From the entries below, pull out each line where "bookmark" appears.

[Data entries]
════════

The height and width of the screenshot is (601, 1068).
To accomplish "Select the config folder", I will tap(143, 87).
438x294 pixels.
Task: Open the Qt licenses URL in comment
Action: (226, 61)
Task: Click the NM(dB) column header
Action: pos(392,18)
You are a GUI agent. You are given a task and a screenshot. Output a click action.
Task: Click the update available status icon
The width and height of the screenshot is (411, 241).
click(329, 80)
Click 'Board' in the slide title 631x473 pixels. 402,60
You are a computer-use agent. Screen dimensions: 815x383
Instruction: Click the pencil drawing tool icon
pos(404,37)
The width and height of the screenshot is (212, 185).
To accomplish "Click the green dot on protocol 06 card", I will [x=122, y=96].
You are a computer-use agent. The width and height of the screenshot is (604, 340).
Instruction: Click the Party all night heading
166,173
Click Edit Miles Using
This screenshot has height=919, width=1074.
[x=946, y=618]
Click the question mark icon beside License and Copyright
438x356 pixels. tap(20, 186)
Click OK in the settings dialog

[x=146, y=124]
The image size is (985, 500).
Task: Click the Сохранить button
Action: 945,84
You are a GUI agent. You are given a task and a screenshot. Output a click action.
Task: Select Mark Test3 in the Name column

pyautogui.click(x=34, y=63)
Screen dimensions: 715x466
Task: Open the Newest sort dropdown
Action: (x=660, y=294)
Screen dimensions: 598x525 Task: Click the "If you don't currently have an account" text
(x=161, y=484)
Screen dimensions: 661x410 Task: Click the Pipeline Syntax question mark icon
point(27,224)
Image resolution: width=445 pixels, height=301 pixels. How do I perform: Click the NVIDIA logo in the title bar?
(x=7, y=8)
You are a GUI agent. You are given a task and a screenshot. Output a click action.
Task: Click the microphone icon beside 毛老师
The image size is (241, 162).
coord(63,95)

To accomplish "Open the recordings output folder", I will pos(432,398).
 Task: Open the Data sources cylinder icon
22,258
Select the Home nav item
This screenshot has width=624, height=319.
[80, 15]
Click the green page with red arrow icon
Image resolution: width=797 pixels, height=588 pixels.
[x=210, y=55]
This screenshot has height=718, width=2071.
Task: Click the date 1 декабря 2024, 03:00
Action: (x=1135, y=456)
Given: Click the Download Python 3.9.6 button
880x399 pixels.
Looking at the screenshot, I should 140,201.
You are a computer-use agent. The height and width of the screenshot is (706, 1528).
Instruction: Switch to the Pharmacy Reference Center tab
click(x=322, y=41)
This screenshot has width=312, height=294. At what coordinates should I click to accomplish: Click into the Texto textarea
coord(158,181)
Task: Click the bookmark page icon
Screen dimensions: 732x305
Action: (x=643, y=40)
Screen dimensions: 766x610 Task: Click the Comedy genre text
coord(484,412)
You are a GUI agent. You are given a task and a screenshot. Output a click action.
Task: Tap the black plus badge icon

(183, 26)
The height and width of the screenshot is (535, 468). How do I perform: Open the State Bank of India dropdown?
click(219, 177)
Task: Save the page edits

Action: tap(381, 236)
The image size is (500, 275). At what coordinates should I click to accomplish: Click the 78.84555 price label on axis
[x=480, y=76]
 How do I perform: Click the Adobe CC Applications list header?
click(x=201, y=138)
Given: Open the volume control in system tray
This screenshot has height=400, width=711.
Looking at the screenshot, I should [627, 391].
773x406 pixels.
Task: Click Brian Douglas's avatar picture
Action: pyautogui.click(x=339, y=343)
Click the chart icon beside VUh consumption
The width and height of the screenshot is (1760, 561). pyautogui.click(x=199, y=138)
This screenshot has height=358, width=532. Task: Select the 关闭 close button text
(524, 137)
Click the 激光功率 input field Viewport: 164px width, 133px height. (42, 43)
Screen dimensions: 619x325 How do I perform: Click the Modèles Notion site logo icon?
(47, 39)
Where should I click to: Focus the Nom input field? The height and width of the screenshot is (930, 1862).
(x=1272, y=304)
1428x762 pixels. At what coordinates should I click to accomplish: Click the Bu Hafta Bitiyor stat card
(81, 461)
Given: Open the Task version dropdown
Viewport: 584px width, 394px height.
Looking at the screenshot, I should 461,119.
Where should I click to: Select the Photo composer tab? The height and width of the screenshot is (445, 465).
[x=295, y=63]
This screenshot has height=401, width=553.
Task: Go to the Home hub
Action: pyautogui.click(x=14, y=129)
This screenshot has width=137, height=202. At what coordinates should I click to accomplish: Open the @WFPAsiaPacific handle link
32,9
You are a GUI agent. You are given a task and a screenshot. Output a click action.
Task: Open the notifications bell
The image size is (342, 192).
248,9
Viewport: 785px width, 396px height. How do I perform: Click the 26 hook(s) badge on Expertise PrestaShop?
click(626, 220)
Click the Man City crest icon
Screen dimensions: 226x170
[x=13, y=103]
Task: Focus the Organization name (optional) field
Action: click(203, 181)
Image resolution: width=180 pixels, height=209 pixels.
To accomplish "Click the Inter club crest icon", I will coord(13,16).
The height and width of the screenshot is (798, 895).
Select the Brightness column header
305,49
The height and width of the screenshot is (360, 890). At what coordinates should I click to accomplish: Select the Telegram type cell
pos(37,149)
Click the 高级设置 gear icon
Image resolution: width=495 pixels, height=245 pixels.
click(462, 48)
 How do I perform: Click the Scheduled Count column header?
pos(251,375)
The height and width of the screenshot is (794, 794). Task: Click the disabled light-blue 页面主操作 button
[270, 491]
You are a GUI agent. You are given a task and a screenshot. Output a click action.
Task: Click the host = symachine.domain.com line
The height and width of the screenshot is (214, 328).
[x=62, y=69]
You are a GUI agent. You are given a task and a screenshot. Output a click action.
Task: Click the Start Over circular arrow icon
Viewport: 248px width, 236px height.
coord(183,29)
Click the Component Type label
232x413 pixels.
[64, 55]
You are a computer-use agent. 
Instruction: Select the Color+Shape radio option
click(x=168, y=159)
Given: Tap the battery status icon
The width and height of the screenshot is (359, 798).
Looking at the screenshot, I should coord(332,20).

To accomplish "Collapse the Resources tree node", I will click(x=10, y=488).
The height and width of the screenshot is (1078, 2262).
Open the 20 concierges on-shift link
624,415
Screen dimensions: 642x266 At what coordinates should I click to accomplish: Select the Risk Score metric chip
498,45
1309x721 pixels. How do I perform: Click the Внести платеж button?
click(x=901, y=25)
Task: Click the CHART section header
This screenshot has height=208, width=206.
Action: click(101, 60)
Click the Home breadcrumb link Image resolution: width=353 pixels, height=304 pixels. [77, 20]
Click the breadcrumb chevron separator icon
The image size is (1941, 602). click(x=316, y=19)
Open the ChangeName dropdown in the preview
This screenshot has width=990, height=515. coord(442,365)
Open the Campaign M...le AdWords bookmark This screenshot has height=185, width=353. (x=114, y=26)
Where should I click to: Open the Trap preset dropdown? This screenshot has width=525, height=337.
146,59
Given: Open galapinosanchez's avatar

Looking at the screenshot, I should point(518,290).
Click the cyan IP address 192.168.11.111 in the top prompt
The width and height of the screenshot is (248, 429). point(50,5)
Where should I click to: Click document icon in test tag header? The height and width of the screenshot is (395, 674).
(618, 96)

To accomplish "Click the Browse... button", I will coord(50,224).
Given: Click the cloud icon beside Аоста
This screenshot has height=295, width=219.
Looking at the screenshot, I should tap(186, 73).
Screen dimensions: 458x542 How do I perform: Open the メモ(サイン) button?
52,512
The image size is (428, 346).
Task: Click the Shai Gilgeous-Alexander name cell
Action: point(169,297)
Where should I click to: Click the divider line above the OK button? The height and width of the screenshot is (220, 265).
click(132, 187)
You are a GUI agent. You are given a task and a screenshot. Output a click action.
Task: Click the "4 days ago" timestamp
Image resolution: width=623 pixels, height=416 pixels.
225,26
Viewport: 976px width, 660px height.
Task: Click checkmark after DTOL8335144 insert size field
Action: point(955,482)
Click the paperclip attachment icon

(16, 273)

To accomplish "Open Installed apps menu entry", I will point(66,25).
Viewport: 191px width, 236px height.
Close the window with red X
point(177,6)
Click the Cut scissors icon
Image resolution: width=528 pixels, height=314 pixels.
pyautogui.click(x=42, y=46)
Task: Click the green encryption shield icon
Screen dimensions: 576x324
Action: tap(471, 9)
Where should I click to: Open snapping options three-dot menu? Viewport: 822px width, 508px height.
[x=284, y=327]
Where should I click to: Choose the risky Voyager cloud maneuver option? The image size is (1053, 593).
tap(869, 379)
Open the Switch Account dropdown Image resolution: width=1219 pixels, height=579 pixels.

════════

> Exercise output:
Task: Click the bookmark page icon
Open the Campaign M...le AdWords bookmark This screenshot has height=185, width=353. (x=114, y=26)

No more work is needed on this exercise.